- ACTIVITIES
(a) In the passage about New Relic Preflight, which query language can be used to query its data in the New Relic platform?
(b) List every failure mode that the anti-pattern detector in the New Relic Preflight passage identifies.
(c) Reproduce everything in the New Relic Preflight passage from "AI coding assistants have" down to "session after session.".

- DOCUMENT PASSAGE
AI coding assistants have become a core part of the modern development workflow. Developers using Claude Code, Cursor, GitHub Copilot, and Windsurf are shipping faster, but for many, that speed can come with a blind spot. Sessions may burn tokens, tokens cost money, and most teams have little visibility into whether that spend is driving results or just generating noise. When a developer ends a long coding session, they typically have no idea how much it cost, whether their AI was working efficiently, or whether the same mistakes are repeating session after session.

New Relic Preflight, initially released as AI Coding Observability is an open-source MCP server that brings full observability to AI-assisted development. It hooks directly into your AI coding assistant and captures structured telemetry, including session metrics, cost breakdowns, behavioral patterns, and efficiency scores. Run it locally with no account required, or connect New Relic to bring that same data into your existing observability platform, queryable with NRQL alongside your production systems.

Let's explore what Preflight makes visible in your workflow.

The hidden cost of AI-assisted development

AI coding assistants are billed by the token. A focused, productive session and an unfocused, meandering one can look identical from the outside, at least until the bill arrives. Preflight tracks token spend at the session, daily, and weekly level, broken down by model and tool type. More importantly, it gives you thresholds to work with. It allows you to configure session, daily, or weekly budget limits and receive alerts before you overshoot. This turns AI spend from an unpredictable line item into something you can plan and manage like any other cloud cost.

Detecting when your AI is working against you

Not all AI activity is productive. Some of the most expensive interactions are also the most wasteful, and they're hard to spot in the middle of a session. The anti-pattern detector identifies four common failure modes:

  1. Thrashing: repeatedly calling the same tools in sequence without making progress
  2. Re-reads: fetching files the AI already has in context, inflating token use for no reason
  3. Blind edits: making code changes without verifying output first
  4. Stuck loops: circular decision chains that never resolve

These patterns show up in every developer's workflow occasionally. Seeing them clearly is the first step to breaking them. Over time, identifying which patterns correlate with your most expensive sessions can fundamentally change how you prompt and structure tasks.

Stored records
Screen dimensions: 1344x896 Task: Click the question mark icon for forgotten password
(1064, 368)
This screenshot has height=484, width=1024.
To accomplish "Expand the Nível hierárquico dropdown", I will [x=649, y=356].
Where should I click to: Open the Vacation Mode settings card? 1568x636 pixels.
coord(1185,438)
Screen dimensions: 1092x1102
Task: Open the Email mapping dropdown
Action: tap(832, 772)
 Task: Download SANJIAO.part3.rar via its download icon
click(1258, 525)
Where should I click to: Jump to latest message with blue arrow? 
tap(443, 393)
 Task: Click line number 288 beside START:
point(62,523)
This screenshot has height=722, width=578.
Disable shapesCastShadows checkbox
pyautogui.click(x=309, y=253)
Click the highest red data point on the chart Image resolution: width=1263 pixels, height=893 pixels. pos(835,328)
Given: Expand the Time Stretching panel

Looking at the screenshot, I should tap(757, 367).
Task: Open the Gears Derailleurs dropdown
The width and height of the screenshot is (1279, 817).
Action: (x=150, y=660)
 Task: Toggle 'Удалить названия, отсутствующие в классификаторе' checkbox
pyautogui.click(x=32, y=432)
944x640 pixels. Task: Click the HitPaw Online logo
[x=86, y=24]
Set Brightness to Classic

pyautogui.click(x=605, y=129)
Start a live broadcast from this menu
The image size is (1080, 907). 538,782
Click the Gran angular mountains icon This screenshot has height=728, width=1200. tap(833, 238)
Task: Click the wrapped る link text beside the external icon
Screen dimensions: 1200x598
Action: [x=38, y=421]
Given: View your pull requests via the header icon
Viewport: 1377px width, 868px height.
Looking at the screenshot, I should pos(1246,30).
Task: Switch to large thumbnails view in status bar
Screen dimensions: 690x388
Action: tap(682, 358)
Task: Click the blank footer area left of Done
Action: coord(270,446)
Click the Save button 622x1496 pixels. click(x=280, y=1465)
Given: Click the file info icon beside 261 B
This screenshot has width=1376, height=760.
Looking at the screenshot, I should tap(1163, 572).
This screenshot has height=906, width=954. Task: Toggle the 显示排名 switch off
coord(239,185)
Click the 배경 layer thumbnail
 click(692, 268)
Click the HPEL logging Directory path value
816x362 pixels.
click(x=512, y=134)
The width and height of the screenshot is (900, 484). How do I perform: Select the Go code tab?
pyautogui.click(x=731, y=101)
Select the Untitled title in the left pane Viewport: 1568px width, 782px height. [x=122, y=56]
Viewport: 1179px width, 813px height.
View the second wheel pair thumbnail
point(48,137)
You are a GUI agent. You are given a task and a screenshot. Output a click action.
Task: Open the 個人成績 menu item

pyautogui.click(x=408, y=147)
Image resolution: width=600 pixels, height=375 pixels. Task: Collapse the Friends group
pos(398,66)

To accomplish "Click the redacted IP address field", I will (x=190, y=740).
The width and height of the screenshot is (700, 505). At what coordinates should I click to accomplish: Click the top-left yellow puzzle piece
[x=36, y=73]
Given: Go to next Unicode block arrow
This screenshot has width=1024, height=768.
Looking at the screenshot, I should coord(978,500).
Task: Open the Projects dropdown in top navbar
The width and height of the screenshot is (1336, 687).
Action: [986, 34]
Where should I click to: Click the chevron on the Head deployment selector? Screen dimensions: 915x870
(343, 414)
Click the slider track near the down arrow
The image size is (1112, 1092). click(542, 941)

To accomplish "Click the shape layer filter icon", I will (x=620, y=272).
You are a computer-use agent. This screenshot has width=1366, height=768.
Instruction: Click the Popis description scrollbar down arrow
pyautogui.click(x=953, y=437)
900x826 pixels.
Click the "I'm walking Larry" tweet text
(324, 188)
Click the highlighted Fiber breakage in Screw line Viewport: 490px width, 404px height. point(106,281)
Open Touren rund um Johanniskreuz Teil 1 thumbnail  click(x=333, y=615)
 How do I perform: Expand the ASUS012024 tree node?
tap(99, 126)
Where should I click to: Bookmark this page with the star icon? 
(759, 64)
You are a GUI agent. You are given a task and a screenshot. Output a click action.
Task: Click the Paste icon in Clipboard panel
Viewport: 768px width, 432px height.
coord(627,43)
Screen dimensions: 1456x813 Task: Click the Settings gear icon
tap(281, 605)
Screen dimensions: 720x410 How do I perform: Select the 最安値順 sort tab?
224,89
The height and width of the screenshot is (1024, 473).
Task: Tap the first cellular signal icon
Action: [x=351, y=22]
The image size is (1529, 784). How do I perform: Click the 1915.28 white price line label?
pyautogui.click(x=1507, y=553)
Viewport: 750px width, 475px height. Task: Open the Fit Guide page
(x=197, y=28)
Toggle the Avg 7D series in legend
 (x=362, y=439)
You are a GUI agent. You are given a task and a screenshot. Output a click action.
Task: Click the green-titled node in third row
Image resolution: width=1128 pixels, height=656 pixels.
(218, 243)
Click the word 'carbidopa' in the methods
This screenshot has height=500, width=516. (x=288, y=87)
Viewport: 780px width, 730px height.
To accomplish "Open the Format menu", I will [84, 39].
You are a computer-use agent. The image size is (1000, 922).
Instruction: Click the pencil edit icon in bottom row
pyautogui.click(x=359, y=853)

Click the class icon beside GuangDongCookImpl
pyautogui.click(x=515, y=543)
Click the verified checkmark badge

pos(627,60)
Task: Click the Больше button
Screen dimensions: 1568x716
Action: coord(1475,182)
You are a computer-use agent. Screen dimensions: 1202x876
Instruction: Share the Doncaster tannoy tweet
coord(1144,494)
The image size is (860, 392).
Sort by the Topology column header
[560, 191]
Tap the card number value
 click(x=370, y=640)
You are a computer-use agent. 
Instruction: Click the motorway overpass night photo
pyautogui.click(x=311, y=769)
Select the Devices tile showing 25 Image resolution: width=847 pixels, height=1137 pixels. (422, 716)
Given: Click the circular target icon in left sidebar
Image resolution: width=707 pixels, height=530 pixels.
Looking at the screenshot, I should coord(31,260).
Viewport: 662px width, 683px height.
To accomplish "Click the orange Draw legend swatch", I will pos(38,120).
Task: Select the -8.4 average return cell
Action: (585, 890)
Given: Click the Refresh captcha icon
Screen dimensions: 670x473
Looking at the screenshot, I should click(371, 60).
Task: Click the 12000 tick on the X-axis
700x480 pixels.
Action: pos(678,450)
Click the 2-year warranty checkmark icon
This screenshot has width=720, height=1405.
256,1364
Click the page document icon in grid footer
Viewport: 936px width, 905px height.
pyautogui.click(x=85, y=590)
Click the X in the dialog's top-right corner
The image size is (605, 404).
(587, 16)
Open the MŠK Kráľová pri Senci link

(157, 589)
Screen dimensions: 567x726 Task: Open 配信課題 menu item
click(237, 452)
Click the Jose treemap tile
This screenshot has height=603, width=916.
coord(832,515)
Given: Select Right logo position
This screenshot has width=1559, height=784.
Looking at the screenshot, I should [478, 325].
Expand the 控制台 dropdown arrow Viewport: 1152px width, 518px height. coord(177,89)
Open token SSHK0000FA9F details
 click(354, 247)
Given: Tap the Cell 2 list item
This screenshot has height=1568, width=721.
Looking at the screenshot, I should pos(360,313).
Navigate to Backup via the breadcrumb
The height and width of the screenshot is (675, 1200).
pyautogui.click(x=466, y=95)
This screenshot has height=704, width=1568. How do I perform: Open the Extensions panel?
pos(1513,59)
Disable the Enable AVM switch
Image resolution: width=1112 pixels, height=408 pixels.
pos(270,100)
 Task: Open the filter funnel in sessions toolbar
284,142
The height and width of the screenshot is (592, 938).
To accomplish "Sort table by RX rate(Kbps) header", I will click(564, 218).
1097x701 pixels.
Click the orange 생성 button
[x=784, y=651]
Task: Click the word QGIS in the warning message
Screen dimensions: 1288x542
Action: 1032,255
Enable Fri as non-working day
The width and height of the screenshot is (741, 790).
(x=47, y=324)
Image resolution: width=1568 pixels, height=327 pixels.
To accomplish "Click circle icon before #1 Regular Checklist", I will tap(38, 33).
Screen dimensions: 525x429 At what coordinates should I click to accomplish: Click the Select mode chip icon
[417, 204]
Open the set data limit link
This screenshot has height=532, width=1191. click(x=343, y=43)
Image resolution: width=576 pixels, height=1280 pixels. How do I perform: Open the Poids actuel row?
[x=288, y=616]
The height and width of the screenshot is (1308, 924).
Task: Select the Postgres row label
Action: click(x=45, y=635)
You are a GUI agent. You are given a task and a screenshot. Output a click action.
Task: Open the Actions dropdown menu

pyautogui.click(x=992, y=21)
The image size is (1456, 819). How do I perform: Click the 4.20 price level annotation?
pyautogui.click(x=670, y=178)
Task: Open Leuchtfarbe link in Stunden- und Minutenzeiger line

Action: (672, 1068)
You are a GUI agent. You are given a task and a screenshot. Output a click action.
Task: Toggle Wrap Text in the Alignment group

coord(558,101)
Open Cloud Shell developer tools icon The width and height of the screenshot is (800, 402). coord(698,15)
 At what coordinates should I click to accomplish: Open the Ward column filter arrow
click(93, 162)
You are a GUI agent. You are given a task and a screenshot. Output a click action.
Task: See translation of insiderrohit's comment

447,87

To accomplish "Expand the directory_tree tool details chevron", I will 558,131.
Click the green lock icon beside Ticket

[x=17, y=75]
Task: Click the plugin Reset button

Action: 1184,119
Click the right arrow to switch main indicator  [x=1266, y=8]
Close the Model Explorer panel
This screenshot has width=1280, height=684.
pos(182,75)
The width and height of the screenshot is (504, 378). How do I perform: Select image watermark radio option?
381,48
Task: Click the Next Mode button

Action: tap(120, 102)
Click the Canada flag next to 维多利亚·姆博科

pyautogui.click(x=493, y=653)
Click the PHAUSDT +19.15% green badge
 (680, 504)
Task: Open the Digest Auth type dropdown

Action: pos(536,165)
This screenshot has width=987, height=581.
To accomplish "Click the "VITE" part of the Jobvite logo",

- ANSWERS TO EACH TASK
(a) NRQL

(b) Thrashing, re-reads, blind edits, stuck loops

(c)
AI coding assistants have become a core part of the modern development workflow. Developers using Claude Code, Cursor, GitHub Copilot, and Windsurf are shipping faster, but for many, that speed can come with a blind spot. Sessions may burn tokens, tokens cost money, and most teams have little visibility into whether that spend is driving results or just generating noise. When a developer ends a long coding session, they typically have no idea how much it cost, whether their AI was working efficiently, or whether the same mistakes are repeating session after session.